Tuesday, 31 March 2015

A New Facebook App Wants To Test Your DNA

Scientists developed the app to help recruit people for a massive genetic study. The project, which could draw scrutiny from ethicists and federal regulators, has the potential to go viral with Facebook’s help.



Genes for Good / Via Facebook: genesforgood


A medical research study launched Tuesday aims to screen the genes of at least 20,000 people. Part of a surging tide of genetic research, this project would be unremarkable if not for the place it's recruiting and communicating with volunteers: Facebook.


The scientists behind the project, Genes for Good, hope that Facebook users will send a tube of their spit to a laboratory at the University of Michigan and use a free Facebook app to fill out periodic surveys about their health, habits, and moods.
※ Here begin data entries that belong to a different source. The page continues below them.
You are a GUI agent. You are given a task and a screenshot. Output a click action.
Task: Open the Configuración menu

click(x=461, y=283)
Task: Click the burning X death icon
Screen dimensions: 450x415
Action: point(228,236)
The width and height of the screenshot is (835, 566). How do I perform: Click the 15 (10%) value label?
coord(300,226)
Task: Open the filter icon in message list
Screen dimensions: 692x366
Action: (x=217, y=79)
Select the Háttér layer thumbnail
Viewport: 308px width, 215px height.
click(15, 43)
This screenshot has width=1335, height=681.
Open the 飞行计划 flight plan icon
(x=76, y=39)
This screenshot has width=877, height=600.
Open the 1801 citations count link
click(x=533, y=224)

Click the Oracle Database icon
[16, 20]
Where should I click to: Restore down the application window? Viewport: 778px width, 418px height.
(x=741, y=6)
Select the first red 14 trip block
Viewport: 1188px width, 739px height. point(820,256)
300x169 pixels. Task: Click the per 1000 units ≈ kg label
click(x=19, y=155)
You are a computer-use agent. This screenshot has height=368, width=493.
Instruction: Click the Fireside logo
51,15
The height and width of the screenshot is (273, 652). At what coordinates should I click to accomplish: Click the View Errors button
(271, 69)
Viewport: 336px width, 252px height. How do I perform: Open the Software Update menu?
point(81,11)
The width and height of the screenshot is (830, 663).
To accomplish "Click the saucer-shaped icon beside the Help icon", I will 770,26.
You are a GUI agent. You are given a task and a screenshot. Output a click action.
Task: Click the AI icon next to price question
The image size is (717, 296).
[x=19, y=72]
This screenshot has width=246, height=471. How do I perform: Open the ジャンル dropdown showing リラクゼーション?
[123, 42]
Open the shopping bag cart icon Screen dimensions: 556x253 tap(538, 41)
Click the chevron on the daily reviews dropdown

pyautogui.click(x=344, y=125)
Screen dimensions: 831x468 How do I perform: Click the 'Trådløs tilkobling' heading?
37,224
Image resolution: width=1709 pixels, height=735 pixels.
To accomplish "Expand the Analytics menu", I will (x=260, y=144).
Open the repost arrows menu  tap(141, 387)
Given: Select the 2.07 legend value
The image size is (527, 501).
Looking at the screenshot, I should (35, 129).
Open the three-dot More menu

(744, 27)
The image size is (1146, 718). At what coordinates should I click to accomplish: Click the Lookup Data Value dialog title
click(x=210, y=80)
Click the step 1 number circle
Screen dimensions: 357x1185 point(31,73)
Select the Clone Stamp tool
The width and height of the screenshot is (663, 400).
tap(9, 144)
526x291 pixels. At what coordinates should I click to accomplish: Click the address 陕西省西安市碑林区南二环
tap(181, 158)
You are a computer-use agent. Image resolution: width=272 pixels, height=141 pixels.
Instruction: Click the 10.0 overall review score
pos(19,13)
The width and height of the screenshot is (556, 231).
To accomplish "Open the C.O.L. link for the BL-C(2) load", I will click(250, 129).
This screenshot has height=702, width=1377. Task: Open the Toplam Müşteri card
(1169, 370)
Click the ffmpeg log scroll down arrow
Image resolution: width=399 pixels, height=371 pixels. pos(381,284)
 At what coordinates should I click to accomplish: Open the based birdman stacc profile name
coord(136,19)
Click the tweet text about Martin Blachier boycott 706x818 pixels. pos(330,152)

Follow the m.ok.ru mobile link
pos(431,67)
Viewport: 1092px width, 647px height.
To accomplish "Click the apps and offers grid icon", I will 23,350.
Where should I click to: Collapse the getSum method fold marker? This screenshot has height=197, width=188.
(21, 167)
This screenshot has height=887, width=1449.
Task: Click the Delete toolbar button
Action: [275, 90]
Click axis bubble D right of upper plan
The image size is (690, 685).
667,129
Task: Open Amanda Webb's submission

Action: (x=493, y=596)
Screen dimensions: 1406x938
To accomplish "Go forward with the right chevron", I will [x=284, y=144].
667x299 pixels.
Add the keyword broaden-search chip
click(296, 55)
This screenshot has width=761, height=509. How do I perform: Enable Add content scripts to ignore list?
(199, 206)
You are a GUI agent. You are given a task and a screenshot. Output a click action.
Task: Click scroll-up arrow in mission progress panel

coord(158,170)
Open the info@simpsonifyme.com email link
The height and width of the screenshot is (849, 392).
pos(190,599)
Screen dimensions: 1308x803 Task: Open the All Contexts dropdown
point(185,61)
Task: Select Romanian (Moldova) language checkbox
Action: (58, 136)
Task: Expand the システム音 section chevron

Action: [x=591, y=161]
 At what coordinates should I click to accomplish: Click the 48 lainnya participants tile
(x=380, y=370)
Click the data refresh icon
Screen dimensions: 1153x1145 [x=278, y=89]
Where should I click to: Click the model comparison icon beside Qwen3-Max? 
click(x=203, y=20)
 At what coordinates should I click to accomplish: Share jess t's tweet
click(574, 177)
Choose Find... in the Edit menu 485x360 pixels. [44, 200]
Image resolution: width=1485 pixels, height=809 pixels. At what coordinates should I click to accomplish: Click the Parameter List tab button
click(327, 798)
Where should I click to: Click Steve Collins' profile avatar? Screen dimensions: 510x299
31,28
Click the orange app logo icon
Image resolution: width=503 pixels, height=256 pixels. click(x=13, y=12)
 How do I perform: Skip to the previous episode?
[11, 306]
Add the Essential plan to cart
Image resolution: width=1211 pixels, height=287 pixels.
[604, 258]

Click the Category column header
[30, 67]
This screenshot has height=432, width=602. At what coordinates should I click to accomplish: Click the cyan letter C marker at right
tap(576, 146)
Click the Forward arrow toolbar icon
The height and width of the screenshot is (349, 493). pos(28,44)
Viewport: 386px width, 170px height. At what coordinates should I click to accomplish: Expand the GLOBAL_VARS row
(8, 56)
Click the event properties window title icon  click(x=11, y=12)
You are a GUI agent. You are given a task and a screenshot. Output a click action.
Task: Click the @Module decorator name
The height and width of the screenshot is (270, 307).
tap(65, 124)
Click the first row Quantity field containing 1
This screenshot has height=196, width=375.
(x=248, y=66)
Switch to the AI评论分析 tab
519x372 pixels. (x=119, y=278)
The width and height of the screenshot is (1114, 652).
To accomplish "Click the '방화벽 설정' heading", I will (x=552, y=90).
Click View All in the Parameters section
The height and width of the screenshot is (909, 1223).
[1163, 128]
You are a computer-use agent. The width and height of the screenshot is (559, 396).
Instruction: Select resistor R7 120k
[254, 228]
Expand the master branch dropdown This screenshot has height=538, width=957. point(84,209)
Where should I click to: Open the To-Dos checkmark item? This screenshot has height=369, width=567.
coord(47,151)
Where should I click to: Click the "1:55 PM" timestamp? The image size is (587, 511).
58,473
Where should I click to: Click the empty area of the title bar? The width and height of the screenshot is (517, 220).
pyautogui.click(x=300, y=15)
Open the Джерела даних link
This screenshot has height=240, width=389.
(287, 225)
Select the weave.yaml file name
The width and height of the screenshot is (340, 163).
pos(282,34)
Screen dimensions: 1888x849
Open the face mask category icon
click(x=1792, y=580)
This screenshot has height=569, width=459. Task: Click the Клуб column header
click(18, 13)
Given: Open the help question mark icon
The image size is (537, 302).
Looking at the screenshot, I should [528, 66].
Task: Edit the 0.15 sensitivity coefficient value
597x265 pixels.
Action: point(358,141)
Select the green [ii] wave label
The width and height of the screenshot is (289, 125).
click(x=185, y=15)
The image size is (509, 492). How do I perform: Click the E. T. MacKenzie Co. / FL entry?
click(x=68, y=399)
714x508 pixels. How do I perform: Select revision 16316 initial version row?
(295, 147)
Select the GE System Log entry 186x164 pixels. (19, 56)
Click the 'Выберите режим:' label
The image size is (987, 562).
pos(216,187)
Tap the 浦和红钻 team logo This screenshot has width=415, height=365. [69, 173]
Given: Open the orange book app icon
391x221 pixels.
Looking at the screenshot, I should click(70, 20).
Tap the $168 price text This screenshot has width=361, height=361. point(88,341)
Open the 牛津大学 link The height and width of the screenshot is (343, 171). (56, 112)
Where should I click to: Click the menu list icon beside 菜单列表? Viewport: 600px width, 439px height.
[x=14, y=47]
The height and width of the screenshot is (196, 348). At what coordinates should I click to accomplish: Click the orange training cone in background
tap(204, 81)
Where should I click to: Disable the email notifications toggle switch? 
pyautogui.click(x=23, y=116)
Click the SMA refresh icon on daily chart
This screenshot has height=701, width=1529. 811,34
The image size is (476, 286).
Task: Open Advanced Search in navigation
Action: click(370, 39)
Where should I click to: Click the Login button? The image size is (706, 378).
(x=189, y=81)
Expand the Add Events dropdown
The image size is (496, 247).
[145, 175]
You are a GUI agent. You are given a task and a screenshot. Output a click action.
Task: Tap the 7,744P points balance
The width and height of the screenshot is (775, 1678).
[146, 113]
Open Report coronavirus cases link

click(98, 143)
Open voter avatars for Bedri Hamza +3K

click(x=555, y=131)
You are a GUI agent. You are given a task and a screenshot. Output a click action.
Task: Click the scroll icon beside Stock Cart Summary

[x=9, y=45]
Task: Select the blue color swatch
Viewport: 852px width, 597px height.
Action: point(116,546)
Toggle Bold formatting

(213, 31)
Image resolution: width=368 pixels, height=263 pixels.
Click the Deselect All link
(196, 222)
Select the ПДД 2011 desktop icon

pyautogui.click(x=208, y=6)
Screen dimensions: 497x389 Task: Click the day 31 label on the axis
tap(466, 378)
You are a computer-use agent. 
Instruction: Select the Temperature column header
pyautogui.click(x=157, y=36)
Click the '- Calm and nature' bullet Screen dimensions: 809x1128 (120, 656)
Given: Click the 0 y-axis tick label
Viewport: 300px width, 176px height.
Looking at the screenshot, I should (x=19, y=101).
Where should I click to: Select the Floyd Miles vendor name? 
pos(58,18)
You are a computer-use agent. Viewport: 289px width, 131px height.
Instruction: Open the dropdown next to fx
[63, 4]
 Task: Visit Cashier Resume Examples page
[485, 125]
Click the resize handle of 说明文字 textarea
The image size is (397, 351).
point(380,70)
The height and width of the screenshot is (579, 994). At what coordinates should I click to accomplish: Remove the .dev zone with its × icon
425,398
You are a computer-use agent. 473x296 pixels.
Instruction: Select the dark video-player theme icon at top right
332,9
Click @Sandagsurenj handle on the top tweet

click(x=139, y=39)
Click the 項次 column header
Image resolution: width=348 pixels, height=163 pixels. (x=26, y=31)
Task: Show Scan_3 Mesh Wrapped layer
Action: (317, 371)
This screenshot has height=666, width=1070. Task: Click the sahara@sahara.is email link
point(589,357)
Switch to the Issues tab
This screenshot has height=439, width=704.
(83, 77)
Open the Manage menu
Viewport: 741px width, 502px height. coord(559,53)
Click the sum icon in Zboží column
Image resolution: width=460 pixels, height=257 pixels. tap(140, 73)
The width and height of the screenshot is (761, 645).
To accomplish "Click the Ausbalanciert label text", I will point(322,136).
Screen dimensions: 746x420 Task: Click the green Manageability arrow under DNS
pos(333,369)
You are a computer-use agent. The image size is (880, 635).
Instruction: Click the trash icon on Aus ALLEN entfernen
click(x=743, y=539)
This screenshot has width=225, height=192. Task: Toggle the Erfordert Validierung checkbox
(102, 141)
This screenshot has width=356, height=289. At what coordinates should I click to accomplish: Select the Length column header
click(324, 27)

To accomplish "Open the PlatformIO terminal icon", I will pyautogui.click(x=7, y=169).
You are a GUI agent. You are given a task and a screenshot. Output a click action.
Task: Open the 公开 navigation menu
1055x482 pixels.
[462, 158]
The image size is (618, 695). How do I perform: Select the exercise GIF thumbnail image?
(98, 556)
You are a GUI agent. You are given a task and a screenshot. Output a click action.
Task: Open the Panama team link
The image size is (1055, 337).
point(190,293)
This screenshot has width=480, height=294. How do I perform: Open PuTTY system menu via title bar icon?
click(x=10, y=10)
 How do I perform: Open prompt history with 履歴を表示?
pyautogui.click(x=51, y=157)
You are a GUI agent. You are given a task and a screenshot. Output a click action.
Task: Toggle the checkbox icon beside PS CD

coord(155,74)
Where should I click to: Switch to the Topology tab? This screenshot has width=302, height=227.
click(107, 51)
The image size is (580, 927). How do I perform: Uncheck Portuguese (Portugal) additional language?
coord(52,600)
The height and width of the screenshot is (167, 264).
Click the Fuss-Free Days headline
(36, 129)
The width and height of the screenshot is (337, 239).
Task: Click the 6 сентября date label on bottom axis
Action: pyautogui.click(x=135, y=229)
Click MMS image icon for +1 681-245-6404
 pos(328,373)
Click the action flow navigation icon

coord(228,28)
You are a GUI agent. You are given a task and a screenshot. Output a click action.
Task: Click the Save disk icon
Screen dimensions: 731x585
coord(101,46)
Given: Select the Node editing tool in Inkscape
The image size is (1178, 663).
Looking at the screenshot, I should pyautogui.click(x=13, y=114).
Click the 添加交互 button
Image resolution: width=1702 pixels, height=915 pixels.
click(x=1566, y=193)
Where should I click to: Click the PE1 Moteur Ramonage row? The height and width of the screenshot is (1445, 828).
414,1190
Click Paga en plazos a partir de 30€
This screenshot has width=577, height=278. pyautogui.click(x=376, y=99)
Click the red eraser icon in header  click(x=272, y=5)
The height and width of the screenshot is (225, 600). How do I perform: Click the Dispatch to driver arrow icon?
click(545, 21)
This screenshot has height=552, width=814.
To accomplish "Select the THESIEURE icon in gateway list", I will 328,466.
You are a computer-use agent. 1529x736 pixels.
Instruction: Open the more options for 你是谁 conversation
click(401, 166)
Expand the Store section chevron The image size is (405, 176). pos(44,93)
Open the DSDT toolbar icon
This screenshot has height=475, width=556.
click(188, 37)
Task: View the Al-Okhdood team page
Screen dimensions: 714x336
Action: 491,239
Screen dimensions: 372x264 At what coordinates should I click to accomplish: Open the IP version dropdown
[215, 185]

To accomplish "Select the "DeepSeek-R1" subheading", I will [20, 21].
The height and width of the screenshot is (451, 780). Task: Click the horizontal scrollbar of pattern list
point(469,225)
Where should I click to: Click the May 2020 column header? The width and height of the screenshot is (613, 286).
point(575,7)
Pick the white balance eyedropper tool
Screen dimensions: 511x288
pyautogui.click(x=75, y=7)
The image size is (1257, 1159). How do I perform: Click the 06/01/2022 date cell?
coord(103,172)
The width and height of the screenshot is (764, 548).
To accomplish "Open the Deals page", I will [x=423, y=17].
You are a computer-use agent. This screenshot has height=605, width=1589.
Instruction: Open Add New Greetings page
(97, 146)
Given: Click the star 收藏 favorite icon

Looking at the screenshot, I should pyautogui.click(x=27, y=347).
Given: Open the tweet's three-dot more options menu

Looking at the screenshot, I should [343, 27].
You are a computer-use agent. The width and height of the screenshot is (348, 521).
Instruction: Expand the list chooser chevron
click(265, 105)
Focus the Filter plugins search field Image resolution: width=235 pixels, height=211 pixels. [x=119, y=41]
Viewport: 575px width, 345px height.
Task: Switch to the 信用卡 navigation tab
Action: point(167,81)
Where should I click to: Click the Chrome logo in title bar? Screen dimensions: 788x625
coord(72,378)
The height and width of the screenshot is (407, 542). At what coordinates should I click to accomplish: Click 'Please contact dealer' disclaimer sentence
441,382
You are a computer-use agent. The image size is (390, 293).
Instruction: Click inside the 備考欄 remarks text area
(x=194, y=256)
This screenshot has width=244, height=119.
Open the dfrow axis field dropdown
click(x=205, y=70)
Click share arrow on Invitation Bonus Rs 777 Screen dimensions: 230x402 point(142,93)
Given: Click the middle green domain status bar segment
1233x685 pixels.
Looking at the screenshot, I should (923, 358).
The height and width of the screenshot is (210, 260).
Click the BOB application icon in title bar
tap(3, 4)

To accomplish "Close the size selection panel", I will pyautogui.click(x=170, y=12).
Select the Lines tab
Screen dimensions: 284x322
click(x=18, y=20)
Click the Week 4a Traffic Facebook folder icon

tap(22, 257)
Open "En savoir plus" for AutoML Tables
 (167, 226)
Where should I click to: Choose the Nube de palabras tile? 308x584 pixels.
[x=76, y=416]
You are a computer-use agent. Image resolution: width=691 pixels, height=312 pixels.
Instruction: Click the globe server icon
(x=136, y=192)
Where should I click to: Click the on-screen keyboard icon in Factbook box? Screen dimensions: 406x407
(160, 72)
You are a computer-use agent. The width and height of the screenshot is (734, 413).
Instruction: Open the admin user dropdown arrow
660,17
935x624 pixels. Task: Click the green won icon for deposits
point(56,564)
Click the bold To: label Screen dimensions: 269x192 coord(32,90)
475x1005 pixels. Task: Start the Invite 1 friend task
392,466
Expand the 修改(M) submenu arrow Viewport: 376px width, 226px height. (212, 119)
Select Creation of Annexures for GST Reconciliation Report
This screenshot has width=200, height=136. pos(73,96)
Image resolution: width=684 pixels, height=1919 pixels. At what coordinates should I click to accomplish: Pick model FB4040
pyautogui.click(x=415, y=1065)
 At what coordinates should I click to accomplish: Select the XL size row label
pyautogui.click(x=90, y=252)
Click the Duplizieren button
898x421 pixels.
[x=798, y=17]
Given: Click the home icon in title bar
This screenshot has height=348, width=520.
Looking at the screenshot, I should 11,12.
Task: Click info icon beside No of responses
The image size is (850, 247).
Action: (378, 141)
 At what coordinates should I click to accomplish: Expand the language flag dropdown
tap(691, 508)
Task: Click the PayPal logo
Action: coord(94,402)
The scientists will screen the volunteers' DNA to try to discover new links between certain genetic variants, health, and disease. To rigorously establish these links, the researchers will need to enlist tens of thousands of volunteers from a wide variety of backgrounds.


"We're really hoping that the main reason people will join is to say, 'Hey, my health and genetic information is valuable. I would like to share it and put it to good use,'" Gonçalo Abecasis, professor of biostatistics at the University of Michigan and one of the leaders of the project, told BuzzFeed News. "Hopefully that will be the major motivator."


Abecasis and his colleagues stress that the Facebook app is a digital portal, and that Facebook will not have access to volunteers' personal information. From the scientists' perspective, Facebook is simply a communication service: a smart way to recruit the massive number of volunteers needed to carry out complex genetic studies. "The standard ways of collecting information on people don't really scale," Abecasis said.


Genes for Good could go viral if it taps into the public's altruistic streak — as did Facebook's organ donation status field, get out the vote campaigns, and the Ice Bucket Challenge.


On the other hand, some people are growing wary of Facebook's reach into seemingly every aspect of life, and all of the privacy and security concerns that come with that. What's more, the new app comes at a time when the Food and Drug Administration (FDA) is beginning to crack down on genetic tests of all sorts.


"Some people are going to freak out about this," Michelle Meyer, an assistant professor at the Union Graduate College-Mt. Sinai Bioethics Program, told BuzzFeed News. "DNA and Facebook are two words that most people do not want to hear in the same sentence."



Genes for Good / Via Facebook: genesforgood


They will be able to track how their answers to surveys — such as the age that they smoked their first cigarette, what time they went to sleep the night before, and how extroverted they are — compare to other volunteers.


They'll also get some insight into their genomes. The researchers will extract DNA from each saliva sample and screen it for about half a million genetic markers. Some of these give clues about ancestry, which the researchers will interpret for volunteers. For example, the Facebook app creates a pie chart showing the proportion of the volunteer's ancestors who came from Europe, Africa, East Asia, and other areas of the world.


The researchers are keenly interested in markers with medical relevance, and will begin by taking a close look at about 100 genes. Certain genetic variants in the APOE gene, for example, increase the risk of Alzheimer's disease.


For now, following recommendations of the project's ethical review board, the researchers aren't going to tell study volunteers anything about their genetic risk of disease. Participants will be able to download an encrypted file with all of their raw genetic data, however, and those who are savvy about genetics could dig into their health-related DNA markers.


"There are rogue websites out there" — such as SNPedia — "where you can upload genetic data and get some kind of interpretation back about disease risks," Scott Vrieze, an assistant professor of psychology and neuroscience at the University of Colorado, Boulder, and co-leader of the new app, told BuzzFeed News.